After Fine’s Orangemen beat Oklahoma in Albany, Gordon left a message on his long-time friend’s voice mail to congratulate him on his big win. Fine’s message offered more than a pat on the back.

‘He said, ‘Gordo, I got two for you, you coming?’ and I said I wouldn’t miss it for the world,’ he said.

Although Gordon was a baseball player he also participated in intramural football with several other of his fraternity brothers, including Fine, who played center. Try as they might though, no one could stop the quarterback for the Delta Upsilon squad, a young Boeheim.

‘He could really do it all,’ he added.

These days both call Southern California home as Kelton continues to tour (he maintains that the audience at his next gig will be deluged with SU championship humor) and Gordon works as a word processing teacher at Nicholas Junior High. Both help their friend Fine out in the summers by sleeping in residence halls so they can coach kids in summer clinics at the Carrier Dome.
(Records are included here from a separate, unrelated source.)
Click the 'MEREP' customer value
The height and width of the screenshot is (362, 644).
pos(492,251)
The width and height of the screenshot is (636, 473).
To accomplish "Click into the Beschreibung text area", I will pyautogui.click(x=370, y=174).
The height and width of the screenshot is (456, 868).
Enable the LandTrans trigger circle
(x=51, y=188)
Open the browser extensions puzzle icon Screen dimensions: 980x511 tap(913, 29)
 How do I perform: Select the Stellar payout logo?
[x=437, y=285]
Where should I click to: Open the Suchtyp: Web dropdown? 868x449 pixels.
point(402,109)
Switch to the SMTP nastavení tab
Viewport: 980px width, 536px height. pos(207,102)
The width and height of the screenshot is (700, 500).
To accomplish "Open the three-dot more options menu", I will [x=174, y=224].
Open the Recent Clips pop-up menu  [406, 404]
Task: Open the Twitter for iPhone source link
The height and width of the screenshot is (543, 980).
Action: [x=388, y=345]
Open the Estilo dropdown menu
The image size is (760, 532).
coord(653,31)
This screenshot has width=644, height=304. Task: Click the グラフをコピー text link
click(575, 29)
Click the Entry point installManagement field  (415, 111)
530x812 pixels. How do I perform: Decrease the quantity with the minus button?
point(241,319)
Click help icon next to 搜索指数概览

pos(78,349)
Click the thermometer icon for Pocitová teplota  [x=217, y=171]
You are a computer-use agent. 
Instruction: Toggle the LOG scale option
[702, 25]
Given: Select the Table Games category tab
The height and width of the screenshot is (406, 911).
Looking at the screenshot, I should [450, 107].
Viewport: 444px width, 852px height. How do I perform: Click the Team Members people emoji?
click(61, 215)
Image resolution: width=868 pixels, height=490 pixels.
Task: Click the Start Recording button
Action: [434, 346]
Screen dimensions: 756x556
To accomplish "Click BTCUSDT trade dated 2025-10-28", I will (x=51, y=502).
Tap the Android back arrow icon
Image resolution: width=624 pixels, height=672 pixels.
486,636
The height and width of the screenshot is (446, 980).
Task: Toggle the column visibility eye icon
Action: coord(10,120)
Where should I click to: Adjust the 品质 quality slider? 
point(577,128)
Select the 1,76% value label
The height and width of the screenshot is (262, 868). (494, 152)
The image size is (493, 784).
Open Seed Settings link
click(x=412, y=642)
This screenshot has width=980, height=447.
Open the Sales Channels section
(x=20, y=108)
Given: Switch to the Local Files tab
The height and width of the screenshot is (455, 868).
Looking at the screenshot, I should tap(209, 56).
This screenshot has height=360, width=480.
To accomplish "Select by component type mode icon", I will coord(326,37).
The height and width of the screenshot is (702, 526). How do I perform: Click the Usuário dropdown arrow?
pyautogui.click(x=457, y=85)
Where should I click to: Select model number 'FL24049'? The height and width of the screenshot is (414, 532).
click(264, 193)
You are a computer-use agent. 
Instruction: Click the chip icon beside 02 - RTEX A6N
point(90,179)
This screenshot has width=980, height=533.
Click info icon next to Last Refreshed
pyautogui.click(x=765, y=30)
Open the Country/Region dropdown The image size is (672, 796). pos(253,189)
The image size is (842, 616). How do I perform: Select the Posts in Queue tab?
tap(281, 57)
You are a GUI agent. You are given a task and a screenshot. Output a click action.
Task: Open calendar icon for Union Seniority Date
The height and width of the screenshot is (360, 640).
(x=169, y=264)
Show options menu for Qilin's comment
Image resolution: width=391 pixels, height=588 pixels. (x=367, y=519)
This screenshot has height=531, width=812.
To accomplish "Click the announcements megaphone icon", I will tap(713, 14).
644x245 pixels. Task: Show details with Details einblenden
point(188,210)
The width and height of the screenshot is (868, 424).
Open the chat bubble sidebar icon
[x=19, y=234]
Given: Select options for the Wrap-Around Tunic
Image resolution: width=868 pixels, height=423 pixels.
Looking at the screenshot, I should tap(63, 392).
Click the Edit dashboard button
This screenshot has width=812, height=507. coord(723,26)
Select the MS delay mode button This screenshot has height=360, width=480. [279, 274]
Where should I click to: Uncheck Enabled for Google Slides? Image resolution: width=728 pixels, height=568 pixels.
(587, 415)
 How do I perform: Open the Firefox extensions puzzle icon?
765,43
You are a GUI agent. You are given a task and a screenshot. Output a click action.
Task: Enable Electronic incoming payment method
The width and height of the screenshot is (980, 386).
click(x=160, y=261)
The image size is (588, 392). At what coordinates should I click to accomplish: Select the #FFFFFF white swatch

Through all the memories, it was under another dome that so many indelible were made. Kelton said that as Carmelo Anthony, Billy Edelin and Duany all missed free-throws down the stretch, he could sense another heartbreak coming.

‘I really started to get a sick feeling in my stomach,’ he said.

But it never came, replacing the familiar crush of a narrow loss with the thrill of validation. A validation that had eluded Kelton, Gordon and all SU fans for the entirety of the basketball program. When they knew the game was over, the pair hugged and screamed. In retrospect, Kelton said that a simple game should not make someone act the way they did.

Even as Gordon wanted to lead his friend to the Marriott, where the team would be returning victorious, Kelton found it hard to get away from the structure that saw the defining chapter of their journey.

‘I can’t tear myself away from this stadium,’ he said.

Across the main entrance to the Louisiana Superdome a banner reads, ‘The road ends here.’ For these two, it did.